Mode of Life: The house-fly lives on fluid foods and its mouth-parts are adapted to the nature of the food. The long proboscis is not simply pointed at its tip but has two flaps at its end with grooves along which the fluid from the food runs into the main tube. Although the fly seems adapted only to fluid foods, it can also tackle solid foods which are fairly soluble, such as sugar. In this case, by exuding a drop of fluid from the alimentary canal through the proboscis, the fly first dissolves the sugar at one spot and then sucks up the resulting solution. The habit of 'vomiting' fluids from the gut and the fact that the fly may feed on decomposing or faecal matter, explains why the house-fly is such a disseminator of diseases, particularly those of the alimentary tract.

Life-History: 
   The female fly lays her eggs in any decomposing matter, such as a rubbish-heap, and dive or six batches each of about a hundred eggs may be laid. The eggs are small and white and, after about a day, they hatch out into the larvae or maggots. These have neither head nor legs and the body, which consists of twelve segments, tapers from the hind end to the front. A hooked structure situated on the first segment enables the larva to crawl along and to feed, not only on liquid food but also on the solid organic matter which is first liquefied by enzymes. The larva makes it's way farther into the rubbish -heap and is able to breathe by means of a pair of spiracles situated at each end of the body.

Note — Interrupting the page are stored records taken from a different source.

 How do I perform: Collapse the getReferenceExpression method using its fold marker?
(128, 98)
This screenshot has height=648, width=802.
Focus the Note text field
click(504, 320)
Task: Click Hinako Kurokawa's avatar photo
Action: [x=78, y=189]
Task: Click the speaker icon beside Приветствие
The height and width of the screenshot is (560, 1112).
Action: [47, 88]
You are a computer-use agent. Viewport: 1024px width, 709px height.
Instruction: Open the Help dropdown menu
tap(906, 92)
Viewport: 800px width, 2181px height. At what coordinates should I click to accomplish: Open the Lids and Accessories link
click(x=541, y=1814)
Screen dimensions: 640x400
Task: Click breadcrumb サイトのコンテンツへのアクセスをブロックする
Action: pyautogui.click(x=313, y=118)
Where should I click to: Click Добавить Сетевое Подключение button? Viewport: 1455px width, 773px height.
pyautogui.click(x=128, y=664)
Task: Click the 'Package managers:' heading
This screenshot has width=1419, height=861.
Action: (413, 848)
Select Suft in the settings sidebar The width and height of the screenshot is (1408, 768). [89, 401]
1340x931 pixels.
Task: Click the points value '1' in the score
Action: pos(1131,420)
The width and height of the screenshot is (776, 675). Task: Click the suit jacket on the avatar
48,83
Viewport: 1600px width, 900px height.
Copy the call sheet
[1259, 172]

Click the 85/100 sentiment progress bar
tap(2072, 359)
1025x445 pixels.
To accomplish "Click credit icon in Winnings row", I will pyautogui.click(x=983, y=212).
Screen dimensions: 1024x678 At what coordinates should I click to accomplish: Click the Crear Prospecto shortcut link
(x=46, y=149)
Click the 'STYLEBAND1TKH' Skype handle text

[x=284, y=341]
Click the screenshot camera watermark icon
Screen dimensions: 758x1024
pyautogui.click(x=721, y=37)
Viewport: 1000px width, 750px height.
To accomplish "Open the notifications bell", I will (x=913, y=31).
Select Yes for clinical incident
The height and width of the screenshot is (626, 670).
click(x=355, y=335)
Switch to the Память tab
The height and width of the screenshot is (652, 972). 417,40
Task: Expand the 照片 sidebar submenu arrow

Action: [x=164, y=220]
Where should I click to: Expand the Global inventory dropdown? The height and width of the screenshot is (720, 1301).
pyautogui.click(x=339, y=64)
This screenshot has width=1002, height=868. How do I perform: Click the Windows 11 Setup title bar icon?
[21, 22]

    At pupation, the body of the larva contracts and the skin hardens and turns brown. One peculiar feature here is that larva, after the second of the two moults which take place, the skin is not shed but continues to enclose the pupa. This is the brown covering called the pupa which after about four days changes into an adult, or imago, inside the puparium. The imago has to free itself from this covering and to do this it uses a bladder-like structure filled with blood which projects from the front of its head. After breaking through the puparium the adult fly emerges.

Economic Importance: As already mentioned, flies will feed on any fluids, including decomposing organic material and even faeces. Thus, before settling on our food, a fly may already have been contaminated with filth. This may be on the sticky pads of the feet or any part of the hairy body since particles of dirt easily cling to its surface. Apart from its alimentary canal food, the fly can also 'vomit' out the filth from its alimentary canal on to our food when it wishes to feed. This habit can bring all sorts of bacteria to us when we eat food contaminated in this way, and diseases like diarrhoea, typhoid fever, cholera, and dysentery are all spread by the house-fly.

     The female house-fly seeks dead organic matter in which to lay her eggs and, in order to reduce the fly population in our area, we should make sure that we destroy any rubbish, preferably by burning, since it is not effective merely to bury it. Food should not be left exposed but should always be kept covered until required. When there is any food leftover it should not be thrown away haphazardly but should be placed in covered refuse Tubs. Faeces should be disposed of immediately, and even in latrines, the holes should always be covered after use. Fly-traps are also very useful if well maintained.